[Requirement]:
Please give back an exact reproduction of the lines from the one with "This screenshot has width=1024, height=708." through the end of the entries below, and no others.

Collected data entries:
_ _ _ _ _ _ _
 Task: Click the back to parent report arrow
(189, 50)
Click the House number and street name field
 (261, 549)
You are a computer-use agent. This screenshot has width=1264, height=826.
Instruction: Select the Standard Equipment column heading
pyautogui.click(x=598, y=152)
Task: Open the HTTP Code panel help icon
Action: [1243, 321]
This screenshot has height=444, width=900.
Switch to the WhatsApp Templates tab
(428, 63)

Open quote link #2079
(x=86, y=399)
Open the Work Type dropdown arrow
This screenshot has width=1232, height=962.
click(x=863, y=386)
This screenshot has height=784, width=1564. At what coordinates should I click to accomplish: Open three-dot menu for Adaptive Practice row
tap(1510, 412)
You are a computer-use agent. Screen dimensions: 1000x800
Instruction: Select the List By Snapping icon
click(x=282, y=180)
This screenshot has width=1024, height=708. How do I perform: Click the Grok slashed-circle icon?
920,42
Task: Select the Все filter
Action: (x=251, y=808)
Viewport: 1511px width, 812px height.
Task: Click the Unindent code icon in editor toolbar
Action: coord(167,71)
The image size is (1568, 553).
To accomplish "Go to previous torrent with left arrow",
_ _ _ _ _ _ _
[Result of this exercise]:
This screenshot has width=1024, height=708. How do I perform: Click the Grok slashed-circle icon?
920,42
Task: Select the Все filter
Action: (x=251, y=808)
Viewport: 1511px width, 812px height.
Task: Click the Unindent code icon in editor toolbar
Action: coord(167,71)
The image size is (1568, 553).
To accomplish "Go to previous torrent with left arrow",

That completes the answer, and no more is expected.